**INSTRUCTION:** Show each line of the records below that contains the word "green", copying every such line in full.

Records on target coordinates
--- Begin ---
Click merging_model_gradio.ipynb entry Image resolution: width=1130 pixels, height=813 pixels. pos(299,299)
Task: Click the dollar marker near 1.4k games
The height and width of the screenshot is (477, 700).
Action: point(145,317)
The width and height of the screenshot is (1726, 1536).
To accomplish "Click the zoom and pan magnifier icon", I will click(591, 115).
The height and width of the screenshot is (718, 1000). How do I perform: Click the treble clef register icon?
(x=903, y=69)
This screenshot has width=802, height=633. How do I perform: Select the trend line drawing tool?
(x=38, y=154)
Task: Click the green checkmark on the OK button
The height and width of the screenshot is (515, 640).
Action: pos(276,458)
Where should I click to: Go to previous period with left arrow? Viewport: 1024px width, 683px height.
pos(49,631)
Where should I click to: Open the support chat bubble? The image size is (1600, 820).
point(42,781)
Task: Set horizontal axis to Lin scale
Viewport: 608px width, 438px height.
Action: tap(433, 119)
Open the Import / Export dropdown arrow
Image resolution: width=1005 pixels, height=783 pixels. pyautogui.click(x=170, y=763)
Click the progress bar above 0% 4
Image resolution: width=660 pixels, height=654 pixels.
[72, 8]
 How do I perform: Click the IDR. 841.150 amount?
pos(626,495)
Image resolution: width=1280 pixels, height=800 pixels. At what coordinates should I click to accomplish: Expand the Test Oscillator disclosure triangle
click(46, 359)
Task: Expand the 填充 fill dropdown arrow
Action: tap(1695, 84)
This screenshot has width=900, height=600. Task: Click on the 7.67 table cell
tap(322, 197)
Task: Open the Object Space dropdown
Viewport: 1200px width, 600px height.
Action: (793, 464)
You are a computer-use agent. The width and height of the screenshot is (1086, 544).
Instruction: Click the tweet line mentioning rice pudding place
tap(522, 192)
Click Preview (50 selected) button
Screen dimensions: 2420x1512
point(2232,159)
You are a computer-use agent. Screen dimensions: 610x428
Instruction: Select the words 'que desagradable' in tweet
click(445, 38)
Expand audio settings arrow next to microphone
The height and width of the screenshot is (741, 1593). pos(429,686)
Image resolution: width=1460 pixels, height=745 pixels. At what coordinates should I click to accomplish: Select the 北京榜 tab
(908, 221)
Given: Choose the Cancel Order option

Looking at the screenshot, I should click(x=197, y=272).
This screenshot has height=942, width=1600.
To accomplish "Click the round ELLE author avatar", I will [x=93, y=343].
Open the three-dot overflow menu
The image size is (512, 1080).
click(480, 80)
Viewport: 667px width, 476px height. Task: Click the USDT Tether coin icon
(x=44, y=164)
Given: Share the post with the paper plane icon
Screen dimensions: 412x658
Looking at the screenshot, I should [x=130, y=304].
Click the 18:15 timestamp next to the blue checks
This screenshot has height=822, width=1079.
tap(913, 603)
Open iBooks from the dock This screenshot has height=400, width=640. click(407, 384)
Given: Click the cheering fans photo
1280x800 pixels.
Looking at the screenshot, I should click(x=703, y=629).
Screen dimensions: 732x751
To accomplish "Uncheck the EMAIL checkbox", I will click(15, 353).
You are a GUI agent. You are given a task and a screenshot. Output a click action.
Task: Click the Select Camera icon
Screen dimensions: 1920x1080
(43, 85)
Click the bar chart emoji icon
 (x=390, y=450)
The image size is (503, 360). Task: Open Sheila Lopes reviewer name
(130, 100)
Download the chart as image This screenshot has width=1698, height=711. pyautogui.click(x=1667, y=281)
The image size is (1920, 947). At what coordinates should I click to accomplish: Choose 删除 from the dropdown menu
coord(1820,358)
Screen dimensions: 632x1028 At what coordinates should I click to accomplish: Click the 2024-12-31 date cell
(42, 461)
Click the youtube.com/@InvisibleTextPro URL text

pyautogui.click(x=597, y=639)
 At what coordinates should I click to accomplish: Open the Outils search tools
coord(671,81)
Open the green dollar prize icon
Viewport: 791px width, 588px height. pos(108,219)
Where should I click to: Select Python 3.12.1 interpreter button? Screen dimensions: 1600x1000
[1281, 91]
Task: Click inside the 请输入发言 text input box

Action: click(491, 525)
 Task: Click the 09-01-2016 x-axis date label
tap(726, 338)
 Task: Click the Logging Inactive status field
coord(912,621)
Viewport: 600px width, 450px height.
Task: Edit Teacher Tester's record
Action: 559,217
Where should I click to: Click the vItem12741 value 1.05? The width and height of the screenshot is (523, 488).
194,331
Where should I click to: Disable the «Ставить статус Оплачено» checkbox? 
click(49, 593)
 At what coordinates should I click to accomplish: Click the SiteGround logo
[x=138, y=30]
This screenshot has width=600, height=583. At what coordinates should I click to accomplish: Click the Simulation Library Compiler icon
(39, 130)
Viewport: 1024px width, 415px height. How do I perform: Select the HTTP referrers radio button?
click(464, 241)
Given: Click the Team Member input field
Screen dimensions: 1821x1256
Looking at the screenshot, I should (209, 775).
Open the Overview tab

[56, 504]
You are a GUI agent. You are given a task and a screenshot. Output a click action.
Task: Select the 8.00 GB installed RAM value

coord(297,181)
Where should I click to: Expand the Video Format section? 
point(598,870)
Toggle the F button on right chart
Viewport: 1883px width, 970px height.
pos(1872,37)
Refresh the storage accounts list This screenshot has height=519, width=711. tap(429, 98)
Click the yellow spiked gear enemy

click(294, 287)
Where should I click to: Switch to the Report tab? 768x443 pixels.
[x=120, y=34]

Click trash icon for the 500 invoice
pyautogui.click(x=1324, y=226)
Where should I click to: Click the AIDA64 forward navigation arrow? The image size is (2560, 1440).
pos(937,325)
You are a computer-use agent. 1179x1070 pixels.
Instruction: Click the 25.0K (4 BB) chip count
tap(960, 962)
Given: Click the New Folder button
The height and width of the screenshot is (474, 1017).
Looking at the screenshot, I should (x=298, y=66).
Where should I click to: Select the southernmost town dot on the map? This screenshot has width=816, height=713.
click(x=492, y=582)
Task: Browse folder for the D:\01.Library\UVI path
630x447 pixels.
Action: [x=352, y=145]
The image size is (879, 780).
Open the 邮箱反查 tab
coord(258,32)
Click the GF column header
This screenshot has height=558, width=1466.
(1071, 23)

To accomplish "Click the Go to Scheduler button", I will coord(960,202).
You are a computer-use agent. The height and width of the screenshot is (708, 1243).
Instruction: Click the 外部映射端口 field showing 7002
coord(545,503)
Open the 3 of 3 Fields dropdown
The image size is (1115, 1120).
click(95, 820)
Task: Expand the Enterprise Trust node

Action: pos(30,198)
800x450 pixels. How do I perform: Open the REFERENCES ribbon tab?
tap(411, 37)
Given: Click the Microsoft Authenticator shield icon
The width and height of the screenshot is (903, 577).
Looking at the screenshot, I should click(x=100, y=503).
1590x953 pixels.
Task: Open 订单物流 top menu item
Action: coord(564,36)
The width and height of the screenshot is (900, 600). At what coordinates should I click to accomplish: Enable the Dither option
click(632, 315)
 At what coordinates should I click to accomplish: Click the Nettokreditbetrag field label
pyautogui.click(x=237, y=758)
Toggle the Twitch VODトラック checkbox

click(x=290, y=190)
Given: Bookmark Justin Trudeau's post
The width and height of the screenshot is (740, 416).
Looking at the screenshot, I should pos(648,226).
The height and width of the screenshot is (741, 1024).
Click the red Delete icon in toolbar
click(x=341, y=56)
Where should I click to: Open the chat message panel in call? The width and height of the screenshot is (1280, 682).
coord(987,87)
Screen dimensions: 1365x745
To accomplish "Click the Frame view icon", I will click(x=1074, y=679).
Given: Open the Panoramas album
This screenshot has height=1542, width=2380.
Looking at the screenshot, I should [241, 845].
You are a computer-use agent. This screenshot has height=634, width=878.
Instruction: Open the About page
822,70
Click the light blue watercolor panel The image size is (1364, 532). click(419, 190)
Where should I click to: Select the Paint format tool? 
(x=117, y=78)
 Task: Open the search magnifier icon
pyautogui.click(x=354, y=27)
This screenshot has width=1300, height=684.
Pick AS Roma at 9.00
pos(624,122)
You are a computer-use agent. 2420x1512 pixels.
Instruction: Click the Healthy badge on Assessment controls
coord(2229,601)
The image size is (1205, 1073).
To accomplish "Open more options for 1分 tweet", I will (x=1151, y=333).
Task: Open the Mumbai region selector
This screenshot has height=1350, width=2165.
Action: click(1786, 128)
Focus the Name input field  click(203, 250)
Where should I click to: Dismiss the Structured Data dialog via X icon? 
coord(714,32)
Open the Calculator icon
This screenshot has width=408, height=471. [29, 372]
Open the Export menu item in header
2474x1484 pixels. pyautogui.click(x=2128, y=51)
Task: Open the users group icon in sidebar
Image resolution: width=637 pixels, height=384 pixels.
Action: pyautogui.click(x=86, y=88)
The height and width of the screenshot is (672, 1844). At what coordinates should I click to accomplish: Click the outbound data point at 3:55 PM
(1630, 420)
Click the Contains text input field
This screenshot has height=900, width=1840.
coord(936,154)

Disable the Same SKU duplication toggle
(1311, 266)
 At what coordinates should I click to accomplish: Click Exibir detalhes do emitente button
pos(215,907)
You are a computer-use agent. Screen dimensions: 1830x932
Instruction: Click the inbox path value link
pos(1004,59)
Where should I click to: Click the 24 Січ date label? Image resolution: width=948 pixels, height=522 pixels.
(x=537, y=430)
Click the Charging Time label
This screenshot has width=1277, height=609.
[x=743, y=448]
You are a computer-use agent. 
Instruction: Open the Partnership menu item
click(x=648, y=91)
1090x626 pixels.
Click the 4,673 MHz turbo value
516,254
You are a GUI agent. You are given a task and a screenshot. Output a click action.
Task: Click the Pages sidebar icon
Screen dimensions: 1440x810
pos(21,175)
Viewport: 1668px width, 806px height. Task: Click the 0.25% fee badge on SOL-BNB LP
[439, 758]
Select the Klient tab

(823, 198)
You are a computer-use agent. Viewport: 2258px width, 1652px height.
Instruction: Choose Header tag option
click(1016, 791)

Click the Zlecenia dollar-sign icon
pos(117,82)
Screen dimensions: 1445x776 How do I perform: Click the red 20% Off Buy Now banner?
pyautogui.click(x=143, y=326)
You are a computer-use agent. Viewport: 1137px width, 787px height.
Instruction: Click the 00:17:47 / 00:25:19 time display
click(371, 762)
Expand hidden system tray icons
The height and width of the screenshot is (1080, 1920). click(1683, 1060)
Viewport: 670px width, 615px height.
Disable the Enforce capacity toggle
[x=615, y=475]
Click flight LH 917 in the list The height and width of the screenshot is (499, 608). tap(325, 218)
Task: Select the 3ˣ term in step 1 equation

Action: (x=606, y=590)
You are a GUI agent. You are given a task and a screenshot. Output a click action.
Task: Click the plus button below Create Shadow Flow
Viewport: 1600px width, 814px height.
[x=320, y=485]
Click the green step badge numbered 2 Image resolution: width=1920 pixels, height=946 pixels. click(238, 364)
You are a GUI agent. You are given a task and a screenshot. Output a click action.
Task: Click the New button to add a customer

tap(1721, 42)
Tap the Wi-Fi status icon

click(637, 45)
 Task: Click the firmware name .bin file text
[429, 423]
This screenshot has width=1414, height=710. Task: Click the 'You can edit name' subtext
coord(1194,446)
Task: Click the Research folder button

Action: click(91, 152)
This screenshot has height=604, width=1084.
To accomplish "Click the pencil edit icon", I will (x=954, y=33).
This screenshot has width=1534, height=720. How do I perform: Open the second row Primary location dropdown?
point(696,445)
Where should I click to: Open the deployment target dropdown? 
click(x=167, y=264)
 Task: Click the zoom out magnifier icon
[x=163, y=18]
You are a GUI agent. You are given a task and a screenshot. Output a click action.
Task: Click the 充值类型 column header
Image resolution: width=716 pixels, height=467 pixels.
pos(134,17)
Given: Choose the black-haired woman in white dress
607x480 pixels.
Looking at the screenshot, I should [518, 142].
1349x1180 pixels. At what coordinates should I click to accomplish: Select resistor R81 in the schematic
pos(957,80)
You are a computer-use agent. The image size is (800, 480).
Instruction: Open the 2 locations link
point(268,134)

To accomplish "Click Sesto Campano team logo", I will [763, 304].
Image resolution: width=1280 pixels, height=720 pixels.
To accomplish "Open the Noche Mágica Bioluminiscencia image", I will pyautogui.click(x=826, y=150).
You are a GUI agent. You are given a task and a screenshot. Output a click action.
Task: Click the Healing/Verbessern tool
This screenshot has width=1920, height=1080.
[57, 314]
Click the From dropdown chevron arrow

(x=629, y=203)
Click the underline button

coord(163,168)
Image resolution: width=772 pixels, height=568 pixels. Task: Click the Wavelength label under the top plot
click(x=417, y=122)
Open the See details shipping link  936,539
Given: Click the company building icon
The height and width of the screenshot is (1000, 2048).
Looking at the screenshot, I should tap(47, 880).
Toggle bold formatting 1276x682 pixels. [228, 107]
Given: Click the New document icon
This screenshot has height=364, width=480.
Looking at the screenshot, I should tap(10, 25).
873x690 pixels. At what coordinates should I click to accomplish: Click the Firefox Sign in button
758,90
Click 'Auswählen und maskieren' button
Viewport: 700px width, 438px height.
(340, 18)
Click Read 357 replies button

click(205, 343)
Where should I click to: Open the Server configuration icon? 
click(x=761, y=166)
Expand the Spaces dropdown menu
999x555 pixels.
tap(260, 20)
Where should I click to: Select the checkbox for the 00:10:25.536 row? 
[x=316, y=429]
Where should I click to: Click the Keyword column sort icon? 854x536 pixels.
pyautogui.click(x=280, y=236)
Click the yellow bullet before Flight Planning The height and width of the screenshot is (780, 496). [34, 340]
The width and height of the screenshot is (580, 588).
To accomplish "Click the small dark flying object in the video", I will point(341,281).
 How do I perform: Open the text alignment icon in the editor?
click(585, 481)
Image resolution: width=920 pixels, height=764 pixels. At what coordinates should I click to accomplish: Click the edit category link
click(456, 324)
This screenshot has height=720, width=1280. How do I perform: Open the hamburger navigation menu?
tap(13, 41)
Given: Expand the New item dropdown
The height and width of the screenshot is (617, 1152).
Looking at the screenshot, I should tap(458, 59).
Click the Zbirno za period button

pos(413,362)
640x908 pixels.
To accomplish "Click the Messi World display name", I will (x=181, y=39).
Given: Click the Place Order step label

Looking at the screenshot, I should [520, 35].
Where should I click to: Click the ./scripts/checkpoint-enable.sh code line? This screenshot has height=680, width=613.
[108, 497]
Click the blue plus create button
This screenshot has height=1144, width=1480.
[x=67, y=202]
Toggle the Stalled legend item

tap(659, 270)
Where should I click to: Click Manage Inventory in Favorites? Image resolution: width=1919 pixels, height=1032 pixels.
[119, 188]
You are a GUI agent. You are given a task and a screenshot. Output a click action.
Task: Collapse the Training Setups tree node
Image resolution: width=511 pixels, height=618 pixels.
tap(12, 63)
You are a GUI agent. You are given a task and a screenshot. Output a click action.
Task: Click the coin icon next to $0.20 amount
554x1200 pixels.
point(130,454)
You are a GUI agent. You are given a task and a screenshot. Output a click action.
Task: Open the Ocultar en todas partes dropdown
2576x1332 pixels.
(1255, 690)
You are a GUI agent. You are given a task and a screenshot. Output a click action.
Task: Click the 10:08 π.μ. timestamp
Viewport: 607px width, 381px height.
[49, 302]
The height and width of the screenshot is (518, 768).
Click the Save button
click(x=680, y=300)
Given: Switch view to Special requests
--- End ---
**ANSWER TO THIS TASK:**
Task: Click the green checkmark on the OK button
Open the green dollar prize icon
Click the green step badge numbered 2 Image resolution: width=1920 pixels, height=946 pixels. click(238, 364)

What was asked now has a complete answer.